Documentation as Infrastructure

Good docs are no longer just nice-to-have - they're infrastructure. They're the foundation that enables agents to understand, navigate, and contribute to your codebase effectively.

Living Documentation

With agents helping to maintain and update documentation, we can finally achieve the dream of living docs that stay current with the code.

Multi-Audience Optimization

Modern documentation needs to serve both human developers and AI agents. This dual audience is actually making docs better for everyone.

My tips for agent-friendly documentation

Through my first experiences working with AI agents and implementing documentation standards like CLAUDE.md files, I've learned a few things about what makes documentation truly effective for both humans and machines. Here are the practices that have worked best for me:

Structure for Scannability

Keep It Concise Yet Meaningful

Be Explicit About Context

Rich Examples and Use Cases

Maintain Accuracy

Final thoughts

The rise of AI agents has fundamentally shifted the value proposition of documentation. What was once a chore has become a competitive advantage.
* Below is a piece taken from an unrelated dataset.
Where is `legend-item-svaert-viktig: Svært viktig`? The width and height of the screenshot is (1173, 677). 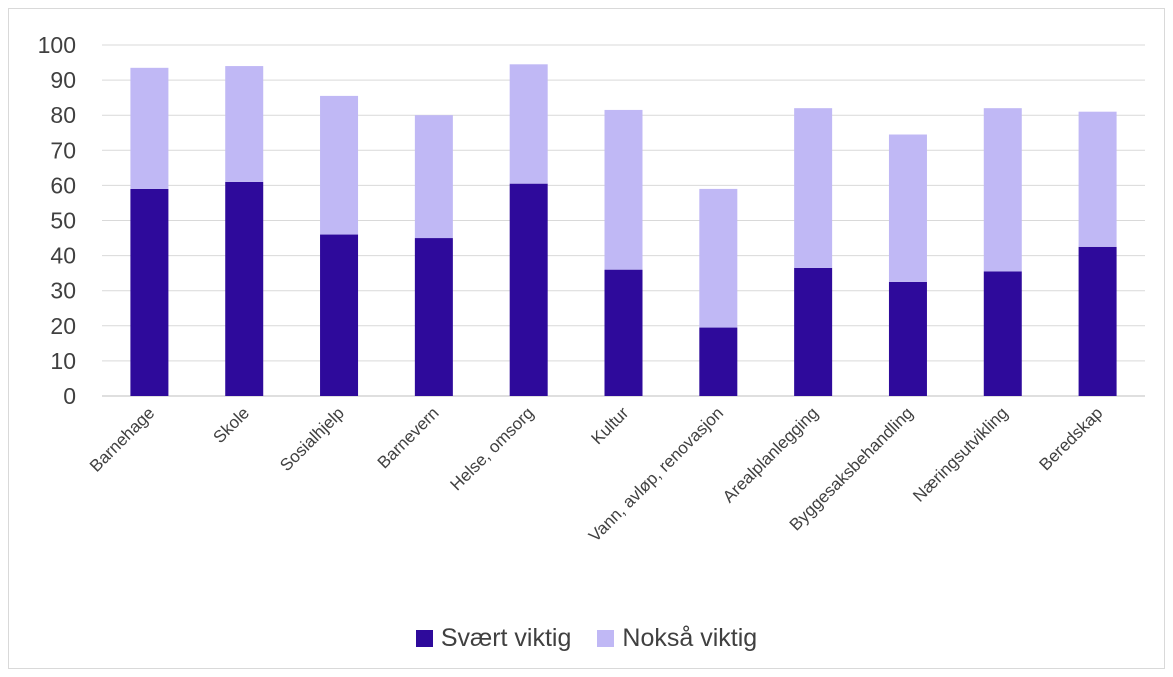 legend-item-svaert-viktig: Svært viktig is located at coordinates (494, 638).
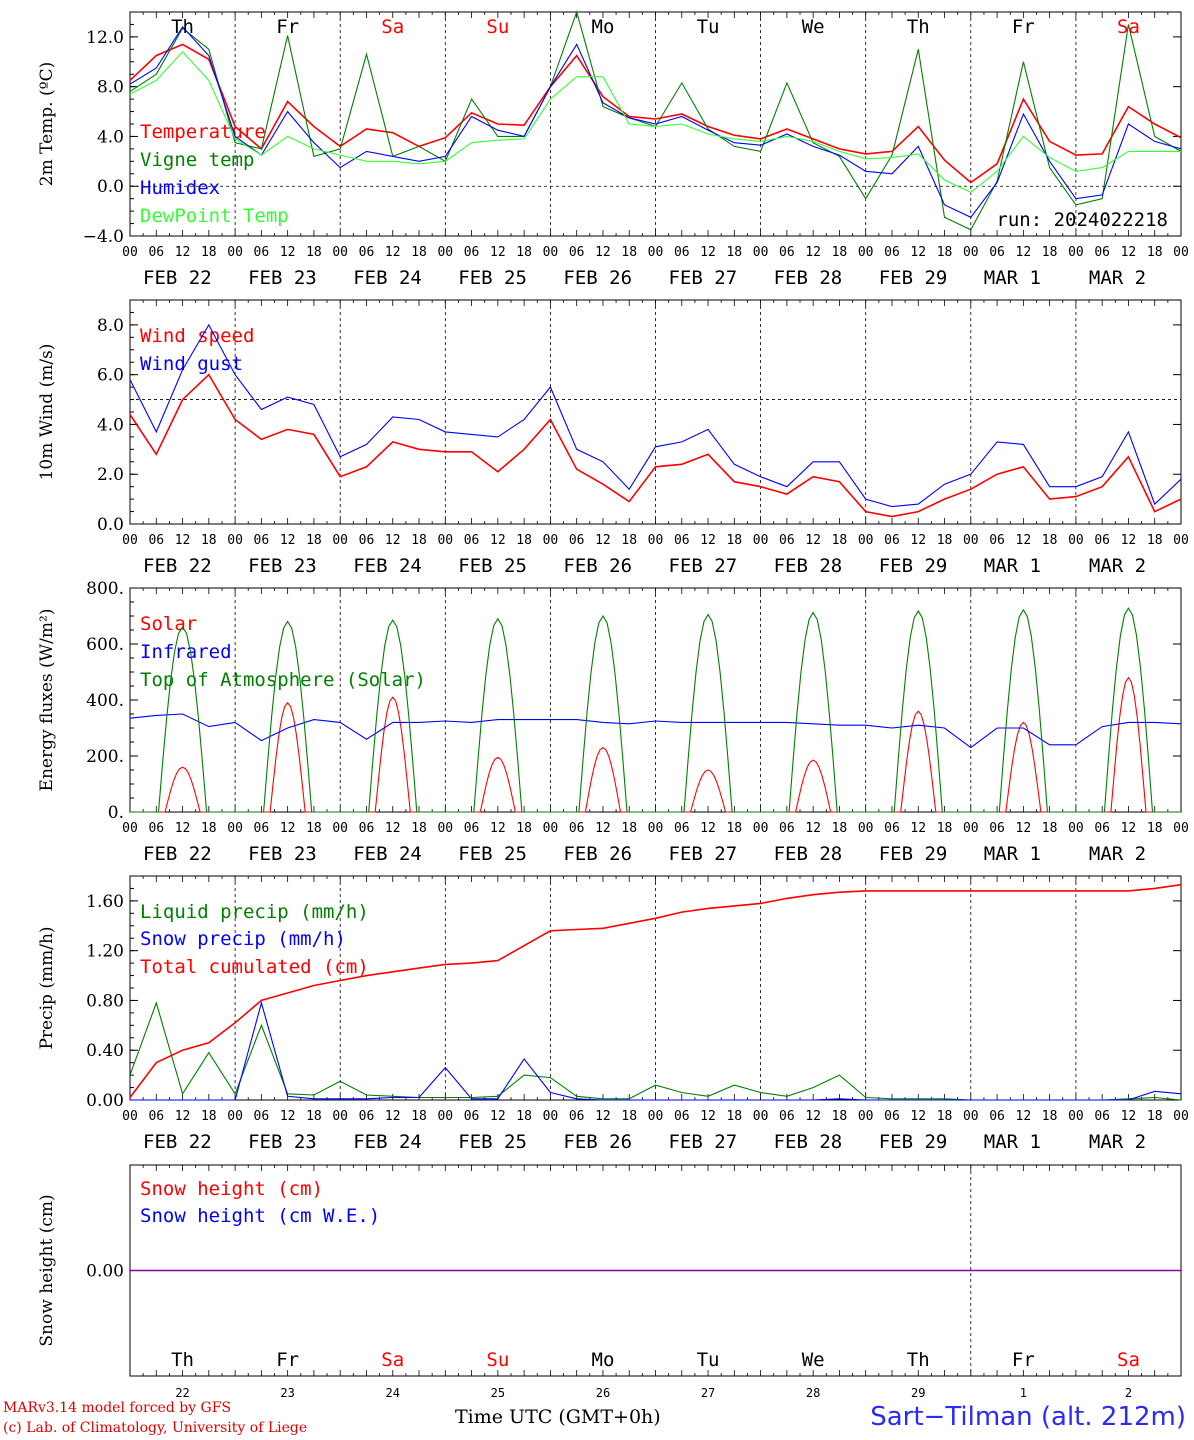 This screenshot has width=1194, height=1440. I want to click on day-of-week-label: Fr, so click(1024, 1360).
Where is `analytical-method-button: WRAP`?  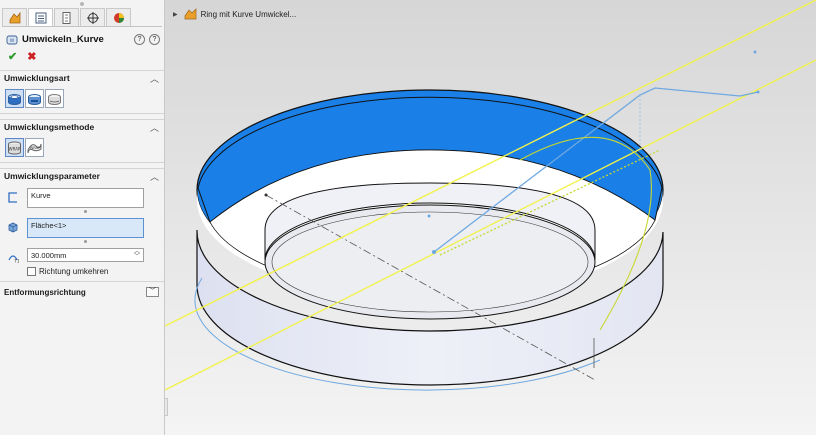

Teams with excellent documentation will find their agents more capable, their onboarding faster, and their development cycles more efficient.

Documentation isn't just cool again - it's becoming the secret weapon of high-performing development teams. The question isn't whether you can afford to invest in better documentation, but whether you can afford not to.

In my opinion, every software engineer should start using these AI development tools today. They're not perfect, but they're already transformative when used correctly. Think of them as multipliers: if you feed them good practices, clear documentation, and well-structured code, they'll amplify these positive inputs and help you achieve better outcomes. But multiply poor practices by AI assistance, and you'll only get worse results faster.

The engineers who learn to work effectively with AI agents - who understand how to provide context, write clear documentation, and structure their projects for both human and machine consumption - will have a significant advantage in the years to come. Don't wait for these tools to get better. Start learning how to work with them now.

In the age of agents, good documentation isn't just helping humans understand your code - it's teaching machines to be better partners in building it.